Do you believe your company is worth $600,000? Do you need the $30,000? If you feel your company isn’t worth $600,000 then this might be a good deal. If you need the $30,000 to help you expand then this might be a good deal.
If your company is worth more than $600,000 then it’s probably a bad deal and if you do not need the $30,000 for any reason then it is a bad deal.
Just curious, you seem to know your stuff, would the investor be entitled to profits? Would 5% stake automatically entitle them to 5% of profit?
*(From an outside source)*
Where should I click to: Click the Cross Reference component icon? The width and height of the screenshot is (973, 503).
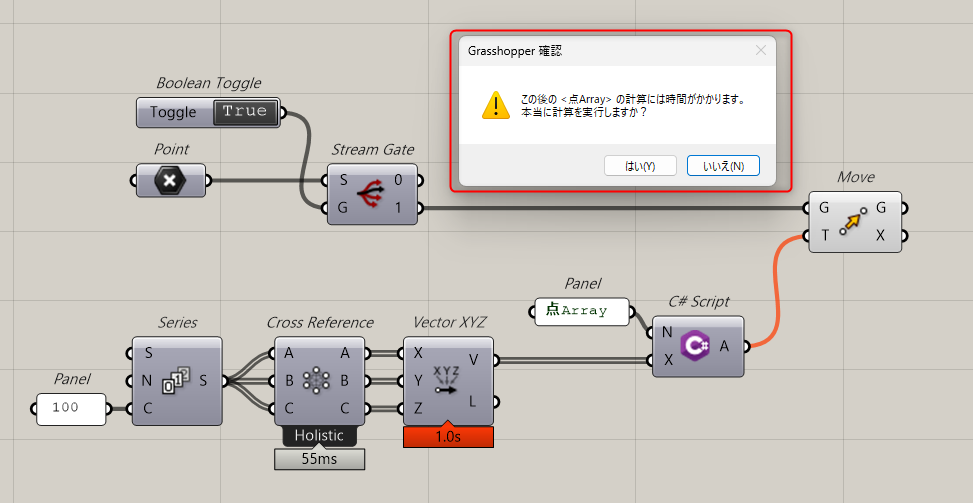click(x=318, y=381)
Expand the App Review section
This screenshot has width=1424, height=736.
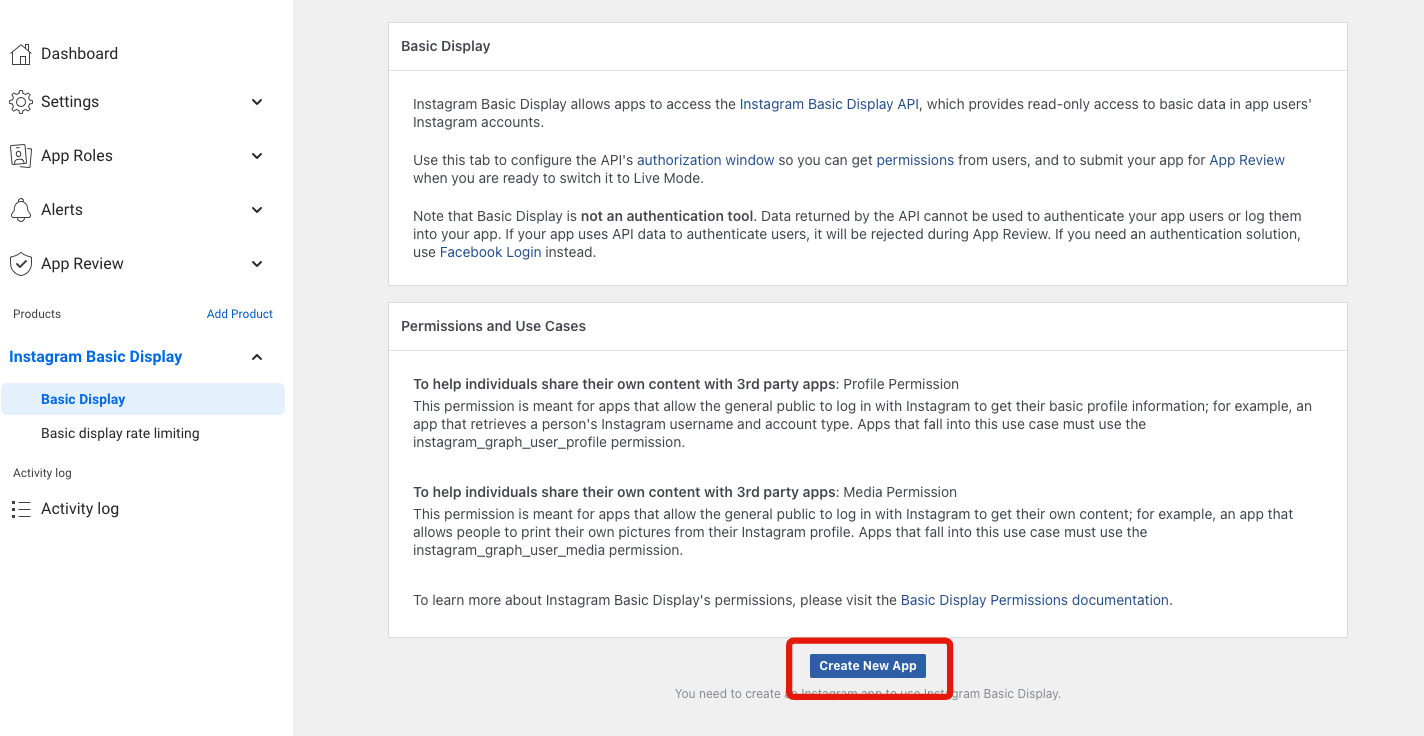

Or does the investor only make money if the business is sold and he earns out more than he put in? This type of arrangement has always confused me for small companies like this
They are entitled to 5% of dividends. If OP owns 95% of the company, he decides whether the company pays out any dividends so finally it’s up to OP. But all of these matters should be clarified before they sign any documents.
If any owner takes a draw, all owners are entitled to a draw.
It entitles them to x% of earnings attributable to shareholders which is technically different from operating profit, assuming that is what you meant by profit.
As others have answered, yes. The investor only makes money when the business does and what I haven’t seen anyone mention is, depending on how the business is structured, partnership/llc/s-corp/c-corp the investor can share in liability should the company get sued or the company is forced to declare bankruptcy.
There’s a lot to it and it all depends on how the company is structured and operated and even how the ownership is setup assuming they have a lawyer draw up the contract.